I really appreciate this thread and keep coming back to it as I love the analysis, especially incorporating the discount rate and dues predictions. However I have a question I hope someone who has thought more about this can answer:
How should I think about the time value of money with respect to dues and the portion of ownership costs that relate to that? Given two resorts that have similar total costs of ownership over the time horizon in question, shouldn't I value a contract where the cost is mostly near the end over one that has a higher upfront cost?

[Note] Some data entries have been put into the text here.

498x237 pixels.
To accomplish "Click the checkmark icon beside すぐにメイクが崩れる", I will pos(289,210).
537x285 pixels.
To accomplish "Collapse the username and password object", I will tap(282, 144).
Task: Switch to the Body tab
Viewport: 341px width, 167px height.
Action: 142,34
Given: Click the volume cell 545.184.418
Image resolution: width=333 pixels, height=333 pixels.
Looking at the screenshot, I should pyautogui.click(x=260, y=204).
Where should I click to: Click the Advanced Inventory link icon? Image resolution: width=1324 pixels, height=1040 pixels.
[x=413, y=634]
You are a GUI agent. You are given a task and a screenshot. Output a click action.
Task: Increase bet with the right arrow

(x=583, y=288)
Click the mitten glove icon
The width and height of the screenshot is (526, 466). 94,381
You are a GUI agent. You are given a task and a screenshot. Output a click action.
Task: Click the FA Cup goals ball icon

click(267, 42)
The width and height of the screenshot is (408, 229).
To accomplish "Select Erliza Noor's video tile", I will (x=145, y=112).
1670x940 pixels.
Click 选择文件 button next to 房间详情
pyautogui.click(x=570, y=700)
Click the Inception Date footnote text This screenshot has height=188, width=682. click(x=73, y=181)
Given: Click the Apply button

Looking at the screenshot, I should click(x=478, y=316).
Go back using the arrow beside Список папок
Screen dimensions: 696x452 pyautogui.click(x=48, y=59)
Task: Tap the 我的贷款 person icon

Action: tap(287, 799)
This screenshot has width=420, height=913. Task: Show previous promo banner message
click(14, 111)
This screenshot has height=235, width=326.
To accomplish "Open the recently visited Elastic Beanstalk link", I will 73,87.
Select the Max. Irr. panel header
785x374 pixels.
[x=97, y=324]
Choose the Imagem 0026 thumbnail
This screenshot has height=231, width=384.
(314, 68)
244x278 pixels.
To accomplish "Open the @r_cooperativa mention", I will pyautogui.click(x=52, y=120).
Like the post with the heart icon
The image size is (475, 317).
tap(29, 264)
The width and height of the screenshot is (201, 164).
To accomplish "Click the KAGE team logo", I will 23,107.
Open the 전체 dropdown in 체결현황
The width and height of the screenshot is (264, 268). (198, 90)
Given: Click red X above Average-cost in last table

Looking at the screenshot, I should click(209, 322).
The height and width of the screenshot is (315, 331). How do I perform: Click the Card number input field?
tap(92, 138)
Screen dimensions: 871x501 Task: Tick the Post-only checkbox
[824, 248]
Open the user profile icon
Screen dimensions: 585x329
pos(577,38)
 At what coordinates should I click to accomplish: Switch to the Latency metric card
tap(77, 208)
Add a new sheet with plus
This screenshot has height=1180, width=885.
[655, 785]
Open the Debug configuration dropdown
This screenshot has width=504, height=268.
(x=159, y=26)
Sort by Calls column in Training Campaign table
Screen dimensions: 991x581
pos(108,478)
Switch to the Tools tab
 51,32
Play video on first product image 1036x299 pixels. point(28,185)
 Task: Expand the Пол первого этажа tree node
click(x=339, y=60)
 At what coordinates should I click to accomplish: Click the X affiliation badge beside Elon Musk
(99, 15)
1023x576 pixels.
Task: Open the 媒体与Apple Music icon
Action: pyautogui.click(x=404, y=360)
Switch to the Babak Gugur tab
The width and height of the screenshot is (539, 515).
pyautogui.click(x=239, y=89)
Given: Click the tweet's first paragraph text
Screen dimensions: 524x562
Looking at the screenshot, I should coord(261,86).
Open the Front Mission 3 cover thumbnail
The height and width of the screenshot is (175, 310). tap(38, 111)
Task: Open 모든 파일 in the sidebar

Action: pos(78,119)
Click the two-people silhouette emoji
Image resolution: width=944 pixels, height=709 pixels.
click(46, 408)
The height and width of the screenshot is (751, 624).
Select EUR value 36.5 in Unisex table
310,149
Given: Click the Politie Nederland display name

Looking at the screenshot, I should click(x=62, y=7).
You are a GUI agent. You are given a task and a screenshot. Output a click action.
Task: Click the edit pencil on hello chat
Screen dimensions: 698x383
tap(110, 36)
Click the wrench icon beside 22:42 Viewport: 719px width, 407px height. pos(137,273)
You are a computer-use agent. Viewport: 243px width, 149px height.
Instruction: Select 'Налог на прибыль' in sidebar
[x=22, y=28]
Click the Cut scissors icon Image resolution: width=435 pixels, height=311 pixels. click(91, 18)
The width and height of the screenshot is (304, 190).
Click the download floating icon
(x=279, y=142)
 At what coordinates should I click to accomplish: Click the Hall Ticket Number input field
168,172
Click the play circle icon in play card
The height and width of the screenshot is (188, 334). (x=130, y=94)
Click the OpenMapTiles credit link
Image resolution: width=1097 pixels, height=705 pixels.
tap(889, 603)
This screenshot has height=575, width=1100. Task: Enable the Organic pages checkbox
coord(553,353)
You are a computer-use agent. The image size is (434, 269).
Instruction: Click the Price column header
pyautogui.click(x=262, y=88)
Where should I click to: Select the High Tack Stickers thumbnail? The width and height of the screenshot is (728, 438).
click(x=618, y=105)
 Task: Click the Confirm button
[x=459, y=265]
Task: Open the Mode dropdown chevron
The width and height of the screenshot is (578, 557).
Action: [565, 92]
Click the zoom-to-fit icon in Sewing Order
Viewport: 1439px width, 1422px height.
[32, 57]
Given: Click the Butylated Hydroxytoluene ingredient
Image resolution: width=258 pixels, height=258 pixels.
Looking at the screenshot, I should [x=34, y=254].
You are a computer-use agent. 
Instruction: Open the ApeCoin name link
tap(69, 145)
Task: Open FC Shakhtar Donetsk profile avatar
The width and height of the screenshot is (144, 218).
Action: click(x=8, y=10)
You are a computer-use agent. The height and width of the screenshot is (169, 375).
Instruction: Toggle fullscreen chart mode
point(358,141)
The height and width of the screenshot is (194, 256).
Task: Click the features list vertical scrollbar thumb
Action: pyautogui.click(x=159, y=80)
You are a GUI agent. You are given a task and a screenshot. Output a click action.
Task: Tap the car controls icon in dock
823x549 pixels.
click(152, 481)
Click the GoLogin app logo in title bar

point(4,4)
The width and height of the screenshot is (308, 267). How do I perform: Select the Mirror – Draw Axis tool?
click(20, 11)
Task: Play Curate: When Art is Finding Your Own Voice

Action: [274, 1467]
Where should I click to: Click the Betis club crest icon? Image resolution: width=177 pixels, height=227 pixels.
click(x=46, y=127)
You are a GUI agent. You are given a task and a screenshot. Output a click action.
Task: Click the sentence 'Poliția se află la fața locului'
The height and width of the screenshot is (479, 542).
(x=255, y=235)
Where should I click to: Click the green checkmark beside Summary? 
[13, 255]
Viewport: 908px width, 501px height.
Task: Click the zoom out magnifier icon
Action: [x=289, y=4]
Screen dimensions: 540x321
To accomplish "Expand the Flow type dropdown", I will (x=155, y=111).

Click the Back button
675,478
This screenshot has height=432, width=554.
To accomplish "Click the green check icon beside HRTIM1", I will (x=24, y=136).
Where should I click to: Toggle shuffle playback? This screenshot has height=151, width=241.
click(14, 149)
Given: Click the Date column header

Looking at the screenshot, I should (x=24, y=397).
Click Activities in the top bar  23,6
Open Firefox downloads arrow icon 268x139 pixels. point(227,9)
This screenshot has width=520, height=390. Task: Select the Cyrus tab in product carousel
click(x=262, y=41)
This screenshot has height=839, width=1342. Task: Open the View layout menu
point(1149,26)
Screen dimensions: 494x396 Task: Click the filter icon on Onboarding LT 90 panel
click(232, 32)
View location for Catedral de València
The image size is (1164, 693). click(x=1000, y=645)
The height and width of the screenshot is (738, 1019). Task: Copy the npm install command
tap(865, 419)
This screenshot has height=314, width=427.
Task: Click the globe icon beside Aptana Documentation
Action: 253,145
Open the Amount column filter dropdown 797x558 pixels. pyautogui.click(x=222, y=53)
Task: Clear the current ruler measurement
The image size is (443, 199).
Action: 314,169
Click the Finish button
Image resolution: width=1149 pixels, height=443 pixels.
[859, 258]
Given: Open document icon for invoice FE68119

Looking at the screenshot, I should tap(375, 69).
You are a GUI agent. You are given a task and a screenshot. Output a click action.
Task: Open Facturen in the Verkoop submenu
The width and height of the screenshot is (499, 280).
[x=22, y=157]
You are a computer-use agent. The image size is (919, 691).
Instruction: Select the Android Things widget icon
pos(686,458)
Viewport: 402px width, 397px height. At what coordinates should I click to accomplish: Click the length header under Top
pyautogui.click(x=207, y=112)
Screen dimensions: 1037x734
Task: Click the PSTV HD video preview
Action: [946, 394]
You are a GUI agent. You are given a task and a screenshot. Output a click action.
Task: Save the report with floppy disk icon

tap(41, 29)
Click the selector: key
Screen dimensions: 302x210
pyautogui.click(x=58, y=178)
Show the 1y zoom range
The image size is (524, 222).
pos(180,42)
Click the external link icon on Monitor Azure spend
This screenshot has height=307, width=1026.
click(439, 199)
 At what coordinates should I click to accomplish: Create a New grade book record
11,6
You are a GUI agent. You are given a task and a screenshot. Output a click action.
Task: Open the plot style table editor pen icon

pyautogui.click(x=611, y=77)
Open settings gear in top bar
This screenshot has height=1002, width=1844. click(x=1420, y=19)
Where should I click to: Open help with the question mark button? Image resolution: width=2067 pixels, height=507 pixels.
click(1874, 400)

I'll pick PVB-R and SSR just to make an example financially (obviously there are many non-financial differences between these resorts). For the sake of argument, let's look at a 17 year time horizon and assume that the dues predictions are completely accurate.
The January 2025 update from
@ehh shows that the Years 1-17 cumulative cost of ownership is very close (within 0.1%) with SSR at $295.41/point and PVB-R at $295.09/point. However, SSR has a much lower upfront cost and higher predicted dues over the 17 year period.
In Year 1:
SSR: $14.91 per point
PVB-R: $17.33 per point
In Year 17:
SSR: $21.53 per point
PVB-R: $18.54 per point
I feel like PVB-R actually has a much higher "cost" over the 17 year period because so much of it is in Year 1 (purchase price) whereas a higher percent of the SSR cost is dues farther in the futuer.
I assume these are in nominal dollars. If I want to take into account the time value of money for the whole contract, should I discount future dues at the same discount rate (let's say 5%) as I do the points? Is the best way to compare to compute the net present value of the upfront cost + discounted dues over the time horizon and then compare?